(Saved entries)
- Opening Delimiter -

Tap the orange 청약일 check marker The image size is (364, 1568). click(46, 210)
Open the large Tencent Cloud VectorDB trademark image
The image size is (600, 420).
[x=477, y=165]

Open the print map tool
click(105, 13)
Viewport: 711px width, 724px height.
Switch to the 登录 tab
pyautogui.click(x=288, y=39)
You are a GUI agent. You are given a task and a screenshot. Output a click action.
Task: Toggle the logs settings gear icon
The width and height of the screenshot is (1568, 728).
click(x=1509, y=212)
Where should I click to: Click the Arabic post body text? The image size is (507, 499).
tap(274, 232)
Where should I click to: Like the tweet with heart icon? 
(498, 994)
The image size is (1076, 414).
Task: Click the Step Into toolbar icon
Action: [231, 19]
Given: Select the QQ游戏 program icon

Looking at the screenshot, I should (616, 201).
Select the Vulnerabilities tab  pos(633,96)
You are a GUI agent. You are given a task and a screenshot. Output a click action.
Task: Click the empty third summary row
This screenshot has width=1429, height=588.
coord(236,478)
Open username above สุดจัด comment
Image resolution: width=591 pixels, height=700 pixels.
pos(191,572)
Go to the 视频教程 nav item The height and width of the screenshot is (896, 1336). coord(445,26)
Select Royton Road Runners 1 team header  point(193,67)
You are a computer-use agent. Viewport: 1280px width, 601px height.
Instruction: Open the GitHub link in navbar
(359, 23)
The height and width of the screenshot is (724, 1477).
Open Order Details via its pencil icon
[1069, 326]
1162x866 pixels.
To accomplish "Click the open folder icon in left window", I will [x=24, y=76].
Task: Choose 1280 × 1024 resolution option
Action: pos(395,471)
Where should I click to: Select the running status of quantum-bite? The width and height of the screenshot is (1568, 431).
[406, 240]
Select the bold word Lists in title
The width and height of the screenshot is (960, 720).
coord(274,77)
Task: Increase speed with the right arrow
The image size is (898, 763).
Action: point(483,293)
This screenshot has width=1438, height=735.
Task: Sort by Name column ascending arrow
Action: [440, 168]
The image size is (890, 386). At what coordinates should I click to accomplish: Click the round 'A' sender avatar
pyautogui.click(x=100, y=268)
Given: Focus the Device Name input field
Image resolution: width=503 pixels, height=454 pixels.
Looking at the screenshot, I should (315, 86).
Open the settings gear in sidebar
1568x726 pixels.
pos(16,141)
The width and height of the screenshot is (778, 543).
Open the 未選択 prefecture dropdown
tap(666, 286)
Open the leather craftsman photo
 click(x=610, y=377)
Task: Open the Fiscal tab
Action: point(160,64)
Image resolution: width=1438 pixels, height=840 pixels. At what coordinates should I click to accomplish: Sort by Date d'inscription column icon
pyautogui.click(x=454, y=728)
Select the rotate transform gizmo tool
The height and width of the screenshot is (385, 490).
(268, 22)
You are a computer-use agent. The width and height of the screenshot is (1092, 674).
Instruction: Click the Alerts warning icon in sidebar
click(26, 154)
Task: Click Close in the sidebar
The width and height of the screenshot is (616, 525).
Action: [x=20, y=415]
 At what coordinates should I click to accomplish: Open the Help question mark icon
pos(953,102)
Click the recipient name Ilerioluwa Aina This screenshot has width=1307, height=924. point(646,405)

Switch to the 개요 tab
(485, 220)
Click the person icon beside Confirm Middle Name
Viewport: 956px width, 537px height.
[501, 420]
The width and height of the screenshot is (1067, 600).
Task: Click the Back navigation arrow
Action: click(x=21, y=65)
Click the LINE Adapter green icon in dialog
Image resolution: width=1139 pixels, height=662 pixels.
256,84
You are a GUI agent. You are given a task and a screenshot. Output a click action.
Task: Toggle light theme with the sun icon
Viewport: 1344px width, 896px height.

- Closing Delimiter -

(WHAT THIS TASK INVOLVES)
Repeat every record above. Each one must match exactly.

(ANSWER SPACE)
Tap the orange 청약일 check marker The image size is (364, 1568). click(46, 210)
Open the large Tencent Cloud VectorDB trademark image
The image size is (600, 420).
[x=477, y=165]

Open the print map tool
click(105, 13)
Viewport: 711px width, 724px height.
Switch to the 登录 tab
pyautogui.click(x=288, y=39)
You are a GUI agent. You are given a task and a screenshot. Output a click action.
Task: Toggle the logs settings gear icon
The width and height of the screenshot is (1568, 728).
click(x=1509, y=212)
Where should I click to: Click the Arabic post body text? The image size is (507, 499).
tap(274, 232)
Where should I click to: Like the tweet with heart icon? 
(498, 994)
The image size is (1076, 414).
Task: Click the Step Into toolbar icon
Action: [231, 19]
Given: Select the QQ游戏 program icon

Looking at the screenshot, I should (616, 201).
Select the Vulnerabilities tab  pos(633,96)
You are a GUI agent. You are given a task and a screenshot. Output a click action.
Task: Click the empty third summary row
This screenshot has width=1429, height=588.
coord(236,478)
Open username above สุดจัด comment
Image resolution: width=591 pixels, height=700 pixels.
pos(191,572)
Go to the 视频教程 nav item The height and width of the screenshot is (896, 1336). coord(445,26)
Select Royton Road Runners 1 team header  point(193,67)
You are a computer-use agent. Viewport: 1280px width, 601px height.
Instruction: Open the GitHub link in navbar
(359, 23)
The height and width of the screenshot is (724, 1477).
Open Order Details via its pencil icon
[1069, 326]
1162x866 pixels.
To accomplish "Click the open folder icon in left window", I will [x=24, y=76].
Task: Choose 1280 × 1024 resolution option
Action: pos(395,471)
Where should I click to: Select the running status of quantum-bite? The width and height of the screenshot is (1568, 431).
[406, 240]
Select the bold word Lists in title
The width and height of the screenshot is (960, 720).
coord(274,77)
Task: Increase speed with the right arrow
The image size is (898, 763).
Action: point(483,293)
This screenshot has width=1438, height=735.
Task: Sort by Name column ascending arrow
Action: [440, 168]
The image size is (890, 386). At what coordinates should I click to accomplish: Click the round 'A' sender avatar
pyautogui.click(x=100, y=268)
Given: Focus the Device Name input field
Image resolution: width=503 pixels, height=454 pixels.
Looking at the screenshot, I should (315, 86).
Open the settings gear in sidebar
1568x726 pixels.
pos(16,141)
The width and height of the screenshot is (778, 543).
Open the 未選択 prefecture dropdown
tap(666, 286)
Open the leather craftsman photo
 click(x=610, y=377)
Task: Open the Fiscal tab
Action: point(160,64)
Image resolution: width=1438 pixels, height=840 pixels. At what coordinates should I click to accomplish: Sort by Date d'inscription column icon
pyautogui.click(x=454, y=728)
Select the rotate transform gizmo tool
The height and width of the screenshot is (385, 490).
(268, 22)
You are a computer-use agent. The width and height of the screenshot is (1092, 674).
Instruction: Click the Alerts warning icon in sidebar
click(26, 154)
Task: Click Close in the sidebar
The width and height of the screenshot is (616, 525).
Action: [x=20, y=415]
 At what coordinates should I click to accomplish: Open the Help question mark icon
pos(953,102)
Click the recipient name Ilerioluwa Aina This screenshot has width=1307, height=924. point(646,405)

Switch to the 개요 tab
(485, 220)
Click the person icon beside Confirm Middle Name
Viewport: 956px width, 537px height.
[501, 420]
The width and height of the screenshot is (1067, 600).
Task: Click the Back navigation arrow
Action: click(x=21, y=65)
Click the LINE Adapter green icon in dialog
Image resolution: width=1139 pixels, height=662 pixels.
256,84
You are a GUI agent. You are given a task and a screenshot. Output a click action.
Task: Toggle light theme with the sun icon
Viewport: 1344px width, 896px height.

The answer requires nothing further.